Deer Park was originally settled as a Native American encampment. The community was later settled as a lumber-milling town. The Cook and Wilson Lumber Company purchased the first sawmill in the community in 1876. Deer Park expanded after Bradley and Hurst bought the mill ten years later. At the town's peak, it had a population of 400 people, making it one of the largest white pine logging communities. The mill produced 16,000 board feet every 24 hours. The Duluth, South Shore and Atlantic Railroad built a branch from Newberry to Deer Park to serve the mill, though the railroad was eventually removed. A post office opened July 12, 1888 with W.L.M. Powell was the first postmaster. The post office closed on January 15, 1900, due to the town's declining population. By the early 1900s, the lumber supply was gone from Deer Park, the sawmill closed, and Deer Park's population began to decline. The only remaining signs of the lumber industry are piles of sawdust and some pine logs in Muskallonge Lake, which was used to soften the logs before they were milled.

The shipping industry was also significant in Deer Park.
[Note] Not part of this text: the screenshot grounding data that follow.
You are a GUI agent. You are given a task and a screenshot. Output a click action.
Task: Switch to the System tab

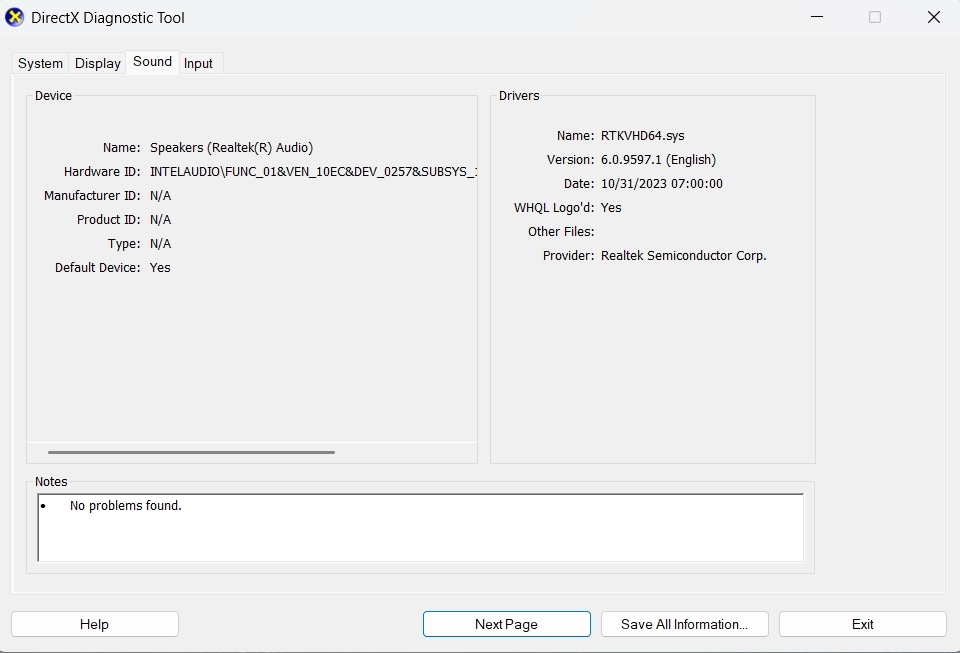pyautogui.click(x=39, y=63)
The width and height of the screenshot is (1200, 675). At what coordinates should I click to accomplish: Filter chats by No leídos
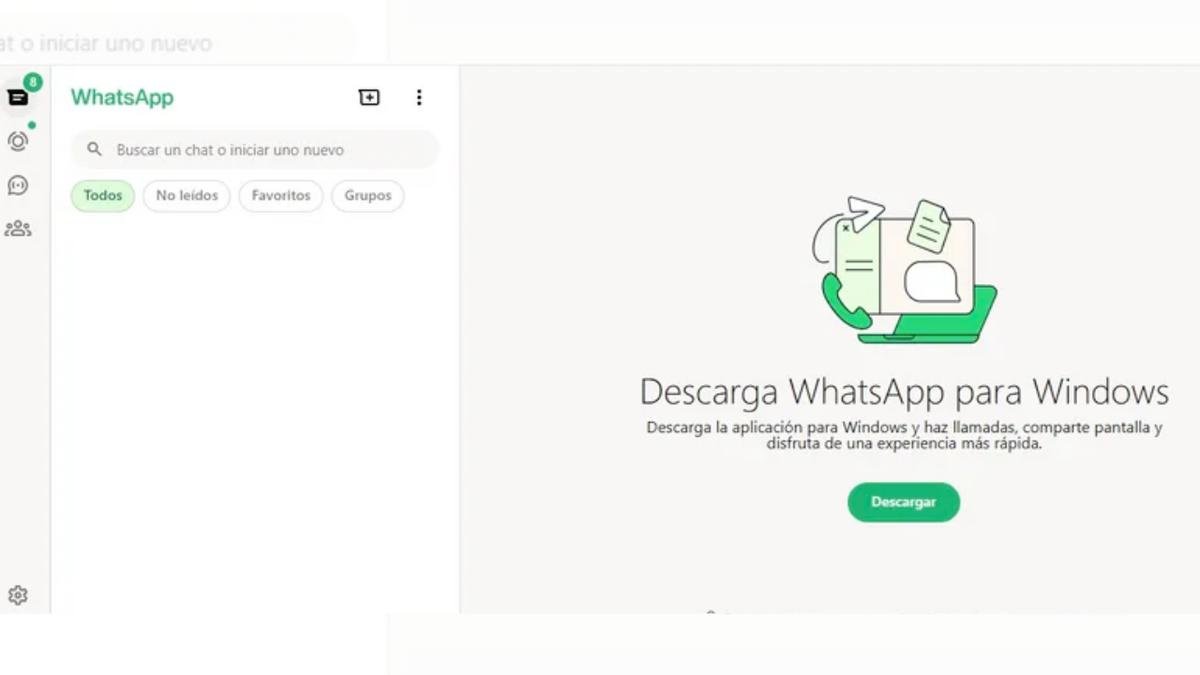[187, 196]
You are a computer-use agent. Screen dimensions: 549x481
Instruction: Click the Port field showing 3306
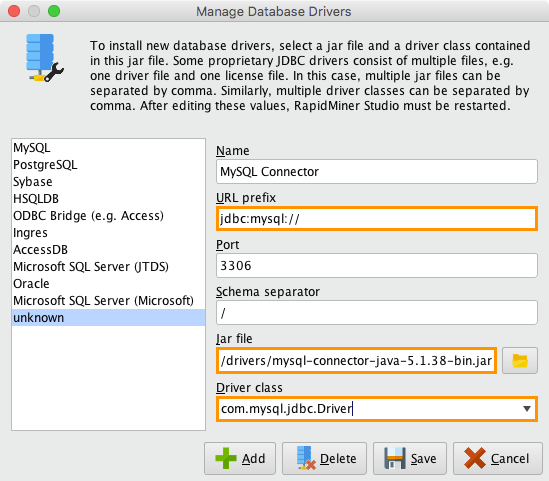tap(377, 266)
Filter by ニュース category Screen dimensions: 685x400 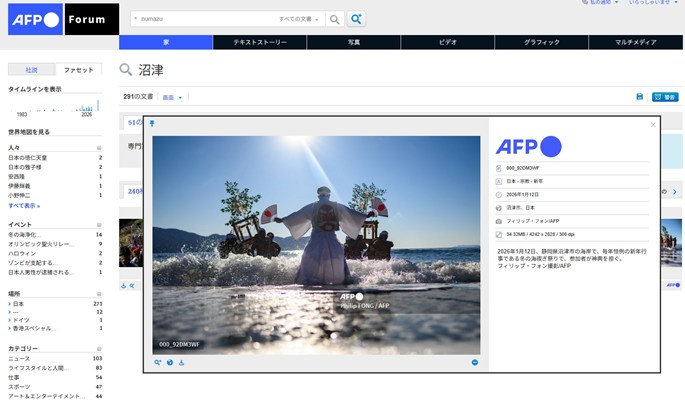click(x=19, y=358)
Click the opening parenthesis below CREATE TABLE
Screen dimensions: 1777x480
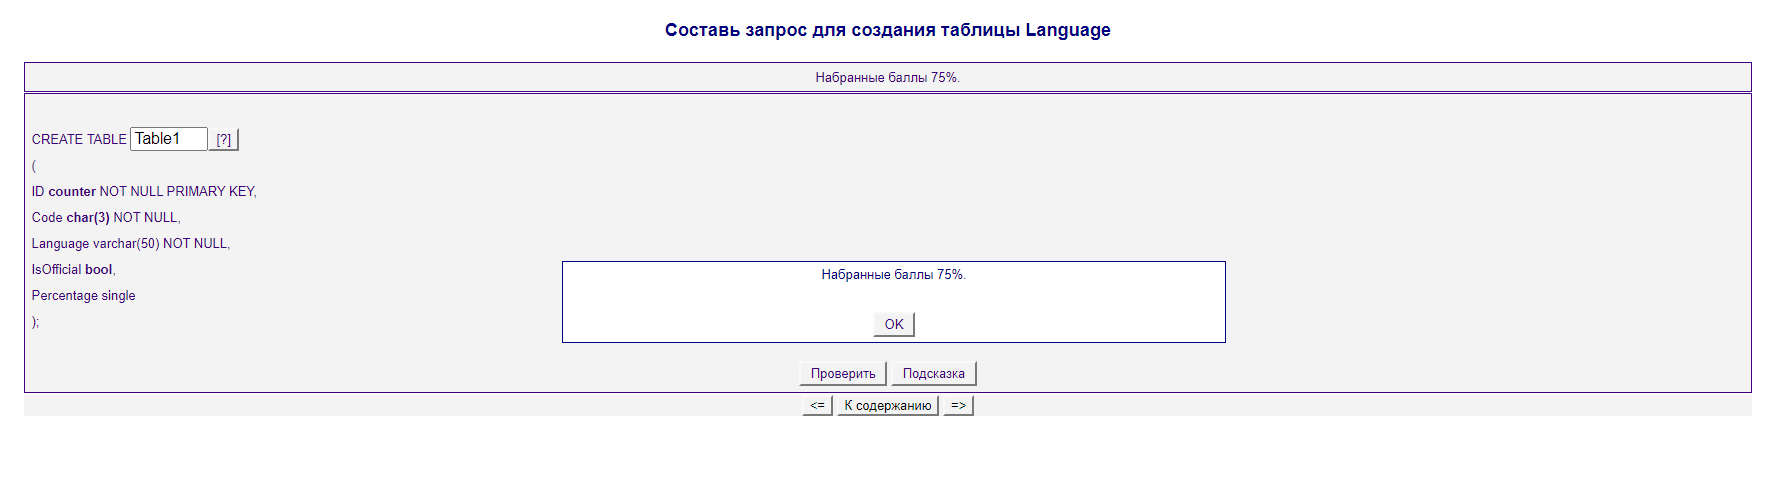point(34,165)
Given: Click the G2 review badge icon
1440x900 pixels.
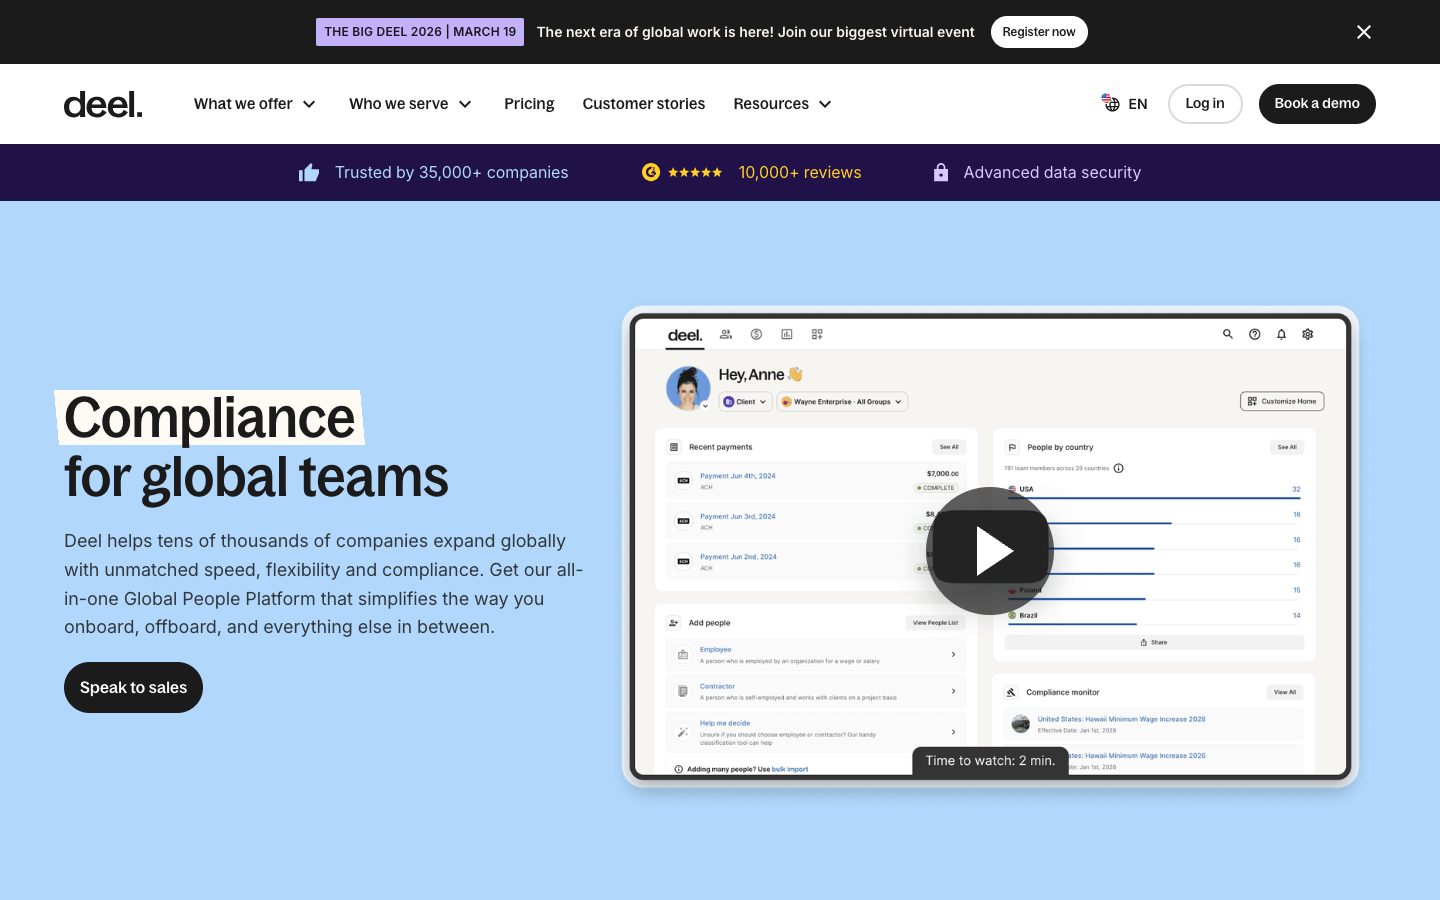Looking at the screenshot, I should pos(650,172).
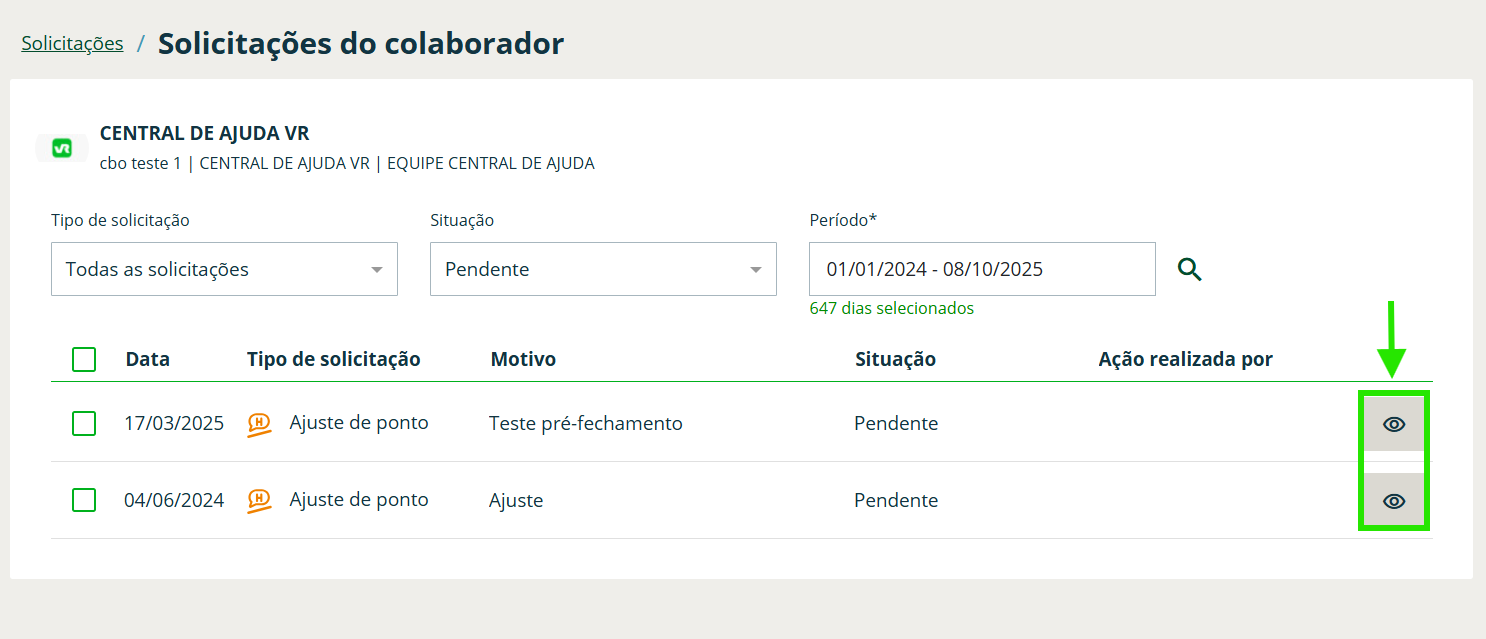Click the 17/03/2025 Ajuste de ponto icon

pyautogui.click(x=260, y=424)

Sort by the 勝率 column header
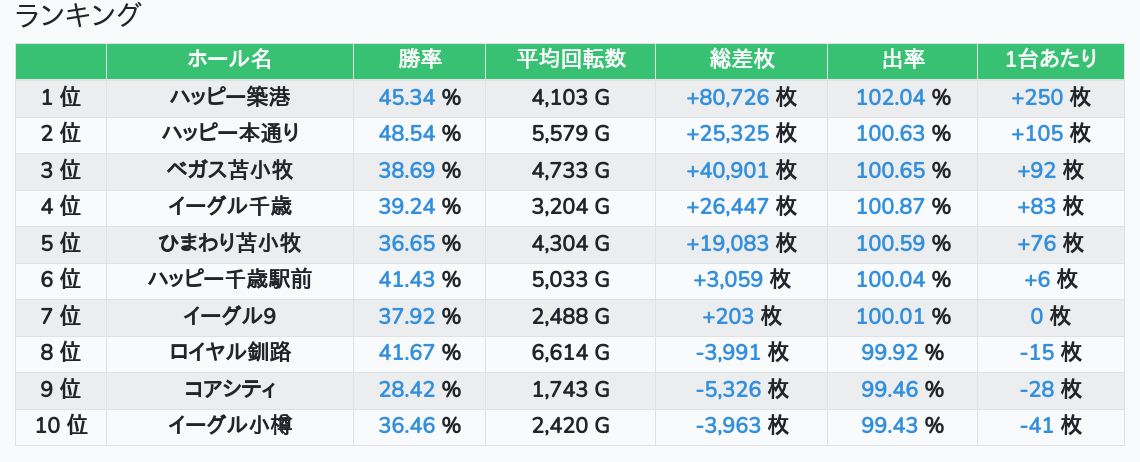point(419,60)
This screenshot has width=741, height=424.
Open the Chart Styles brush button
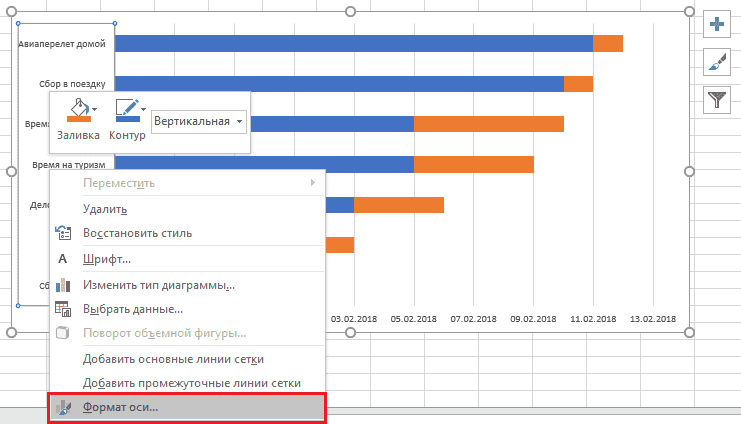click(x=717, y=61)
The community was located on Lake Superior's Shipwreck Coast. The Deer Park (formerly Muskallonge Lake) Station was the site of one of six Lake Superior stations of the Lifesaving Service between Munising, Michigan and Vermilion Point. In 1892, the SS Western Reserve sank about 35 miles northwest of Deer Park with the loss of all but the wheelsman. In 1907, the SS Cyprus sank north of Deer Park; all but one of its crew members died.

=== Present-day community ===
Since the 21st century, it has remained an unincorporated community, also containing a lodge and a general store, which primarily cater to visitors to the state park. Deer Park is the terminus of County Highways H-37 (aka: CR 407) and H-58.